▶ **Extract provided**
+++
Court Battles

Supreme Court takes up wounded Iraq War veteran’s job discrimination claim

The Supreme Court on Wednesday agreed to review an appeal by a member of the U.S. Army Reserves who claims his former employer discriminated against him after he sustained injuries during his deployment to the Iraq War.

Reservist Le Roy Torres had been employed as a Texas state trooper when he was called up to active duty and deployed to Iraq in 2007. Like thousands of other U.S. service members, Torres was exposed to toxic fumes from infamous “burn pits” that operated near his military base, causing him lung damage.

After being honorably discharged, Torres sought to be reemployed by the Texas Department of Public Safety. Unable to perform his duties as a Texas state trooper due to a diagnosis of constrictive bronchiolitis, he requested a different job within the department — an accommodation that was refused, leading Torres to resign, according to his court filings.

Torres sued his former employer in Texas state court in 2017, seeking more than $5 million under a federal law known as the Uniformed Services Employment and Reemployment Rights Act (USERRA).

USERRA, signed by President Clinton in 1994, makes it illegal for employers to discriminate on the basis of military service.
+++
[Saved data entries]
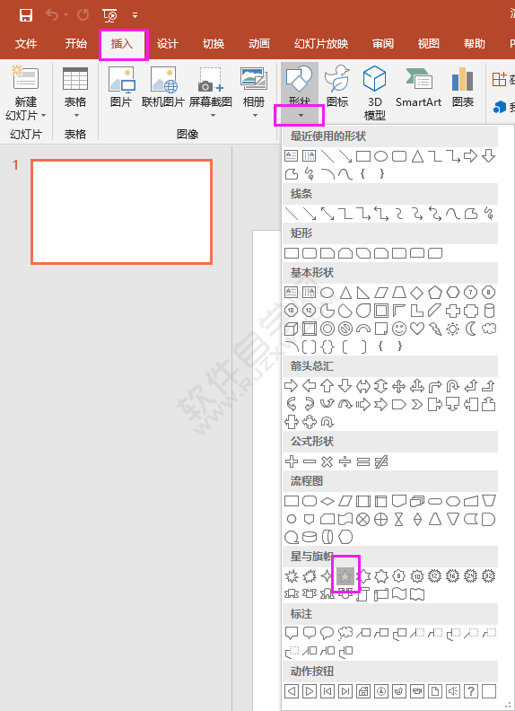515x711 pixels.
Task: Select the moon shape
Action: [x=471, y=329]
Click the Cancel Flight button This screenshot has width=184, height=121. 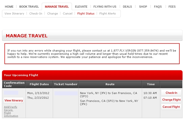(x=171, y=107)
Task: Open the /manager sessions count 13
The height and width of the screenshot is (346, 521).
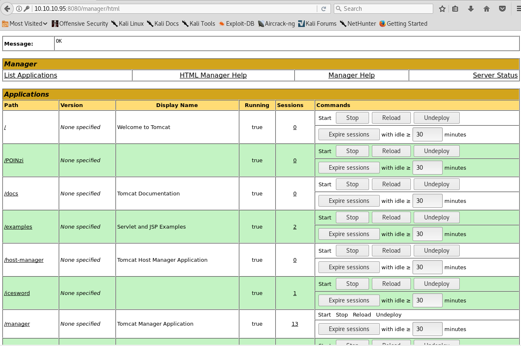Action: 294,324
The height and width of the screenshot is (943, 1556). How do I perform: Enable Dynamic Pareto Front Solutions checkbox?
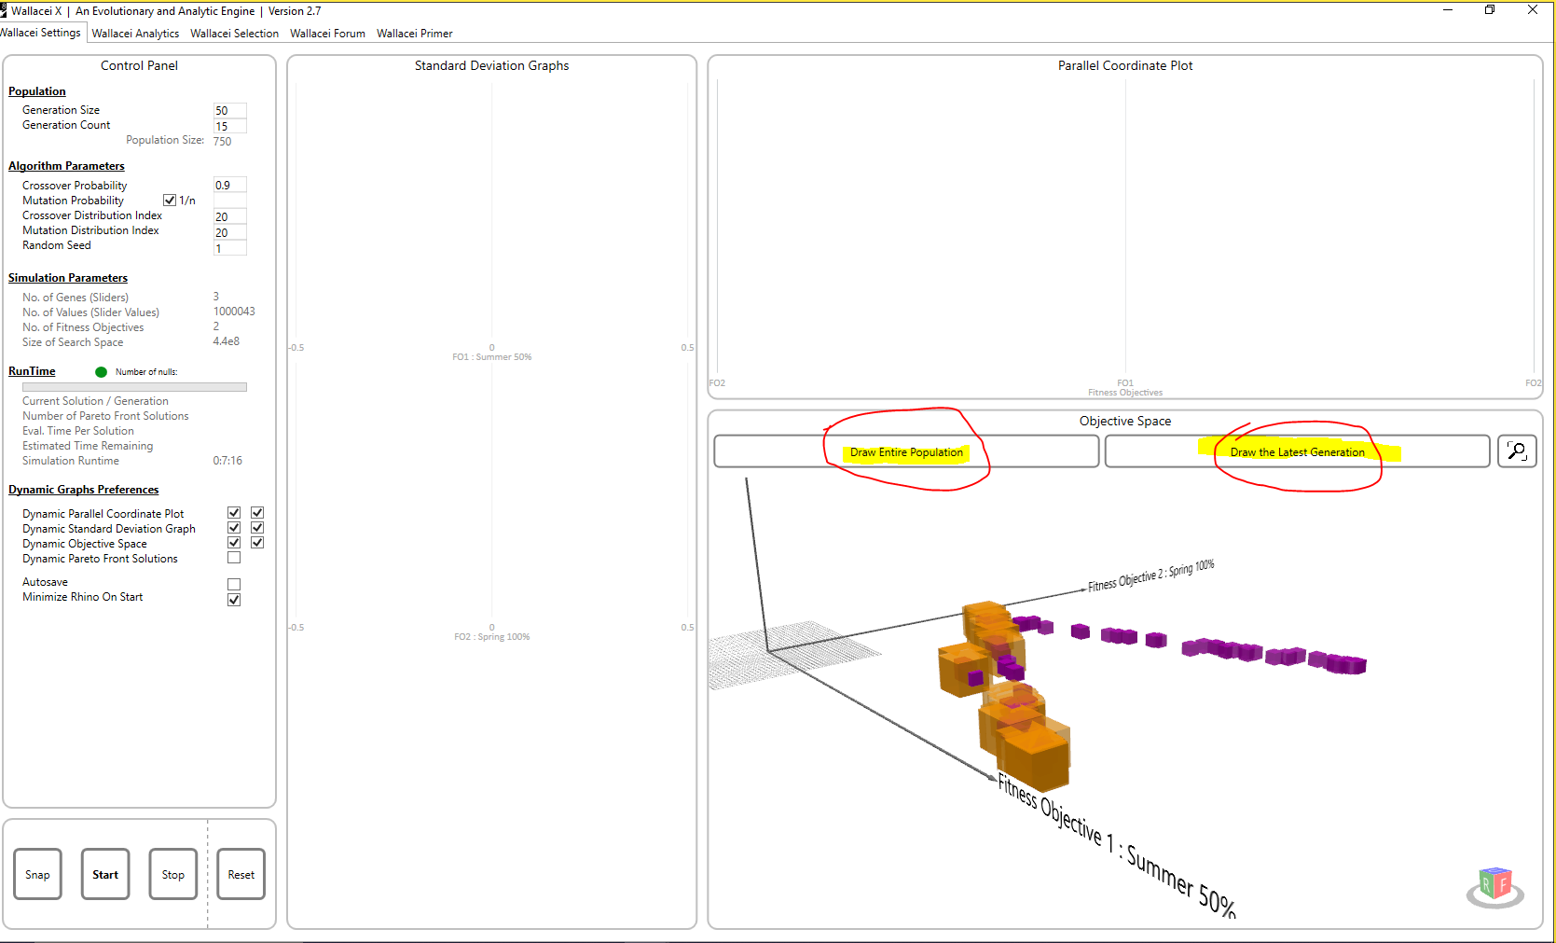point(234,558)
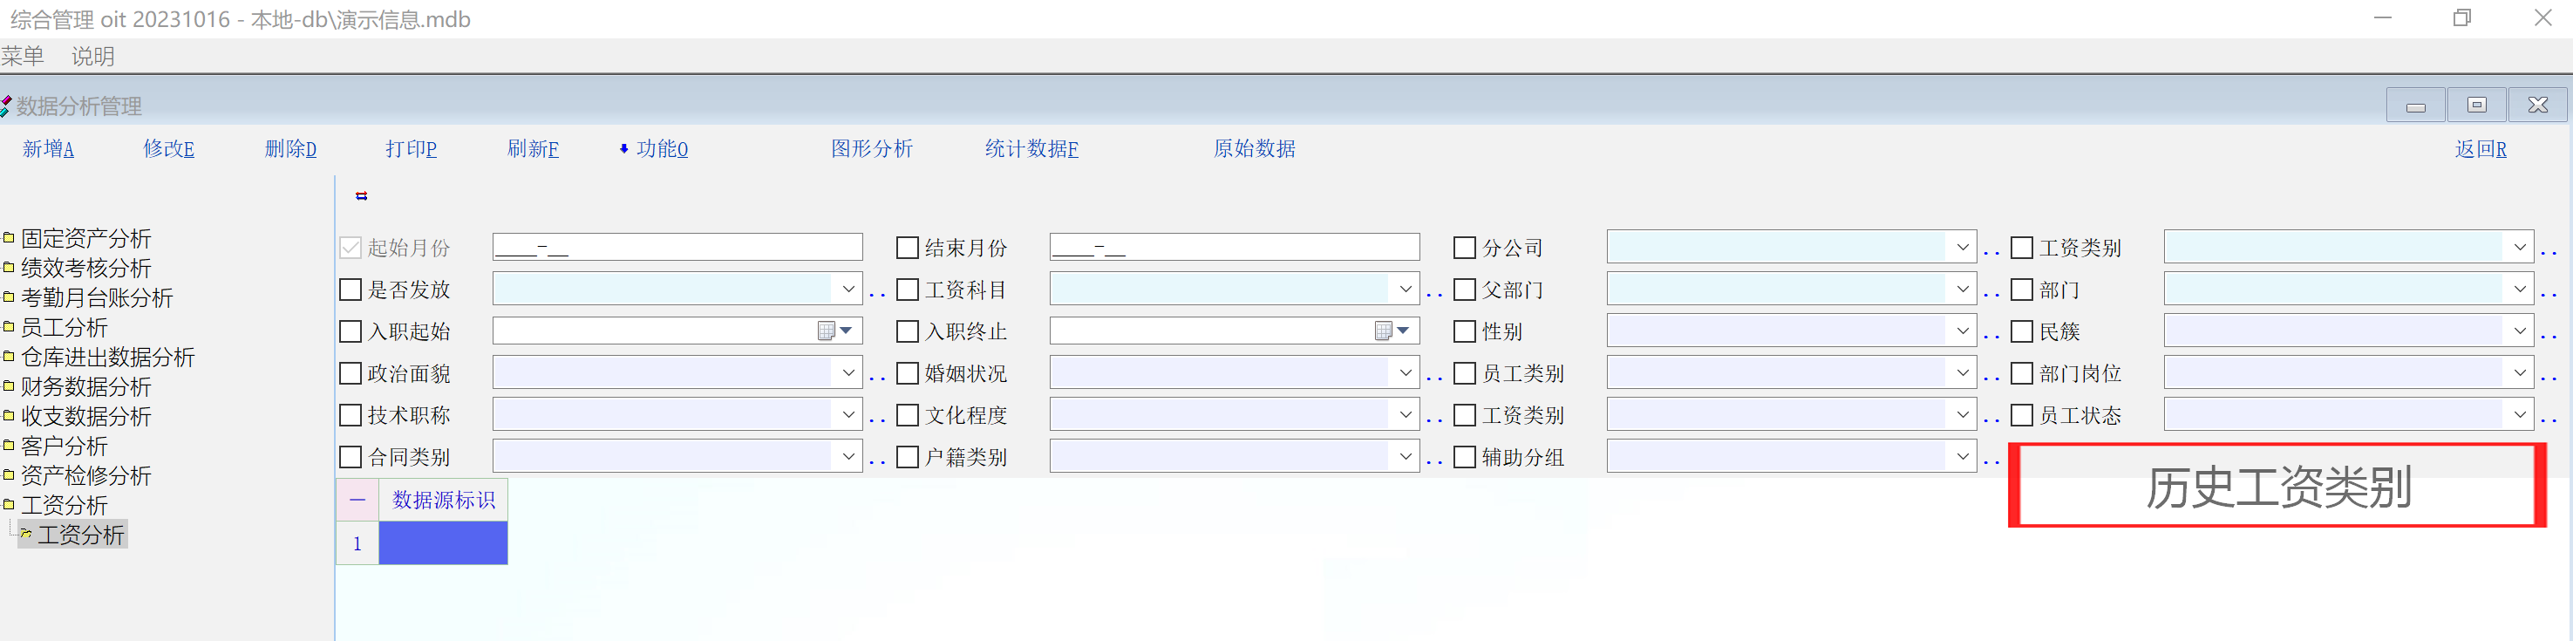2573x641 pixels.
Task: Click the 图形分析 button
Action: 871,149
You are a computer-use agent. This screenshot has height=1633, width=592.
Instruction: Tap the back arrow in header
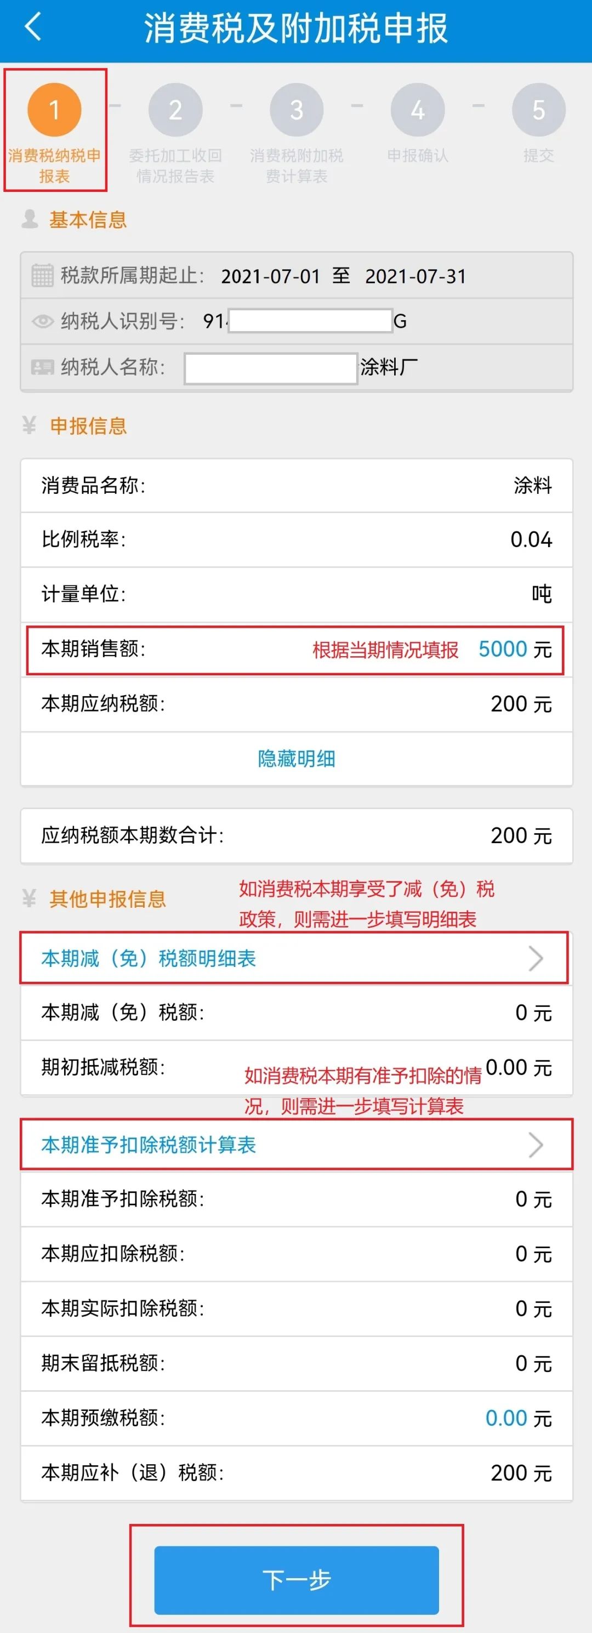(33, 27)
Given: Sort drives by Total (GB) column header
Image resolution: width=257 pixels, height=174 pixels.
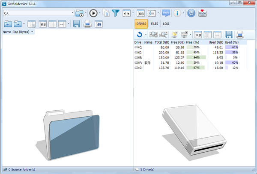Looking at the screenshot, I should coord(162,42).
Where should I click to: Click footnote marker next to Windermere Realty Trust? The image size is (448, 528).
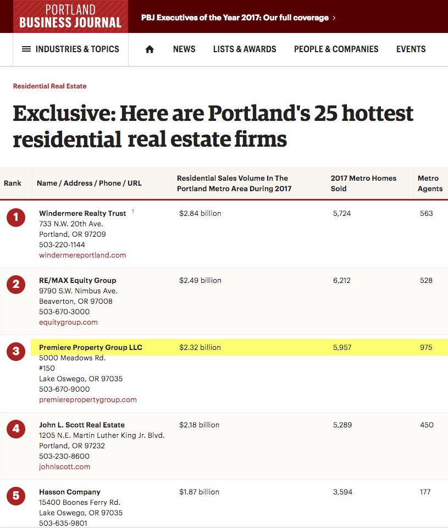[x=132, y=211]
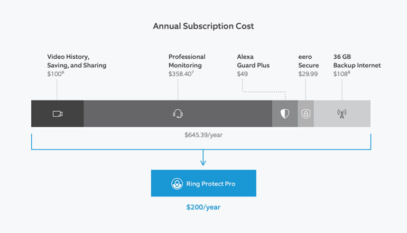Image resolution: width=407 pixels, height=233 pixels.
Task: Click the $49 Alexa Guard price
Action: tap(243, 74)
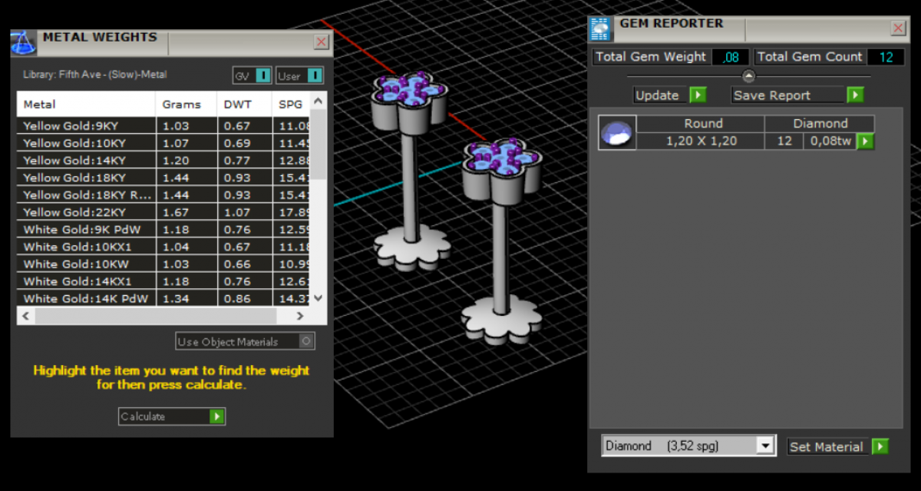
+++
▶ **Questions on the material**
A. List every year given as a four-digit number in the article about the wounded Iraq War veteran's Supreme Court case, in the order they appear.
B. Return the wording of the article on the veteran's Supreme Court case from "After being honorably" to "of military service.", copied word for word.

▶ **Answers to this exercise**
A.
2007
2017
1994

B.
After being honorably discharged, Torres sought to be reemployed by the Texas Department of Public Safety. Unable to perform his duties as a Texas state trooper due to a diagnosis of constrictive bronchiolitis, he requested a different job within the department — an accommodation that was refused, leading Torres to resign, according to his court filings.

Torres sued his former employer in Texas state court in 2017, seeking more than $5 million under a federal law known as the Uniformed Services Employment and Reemployment Rights Act (USERRA).

USERRA, signed by President Clinton in 1994, makes it illegal for employers to discriminate on the basis of military service.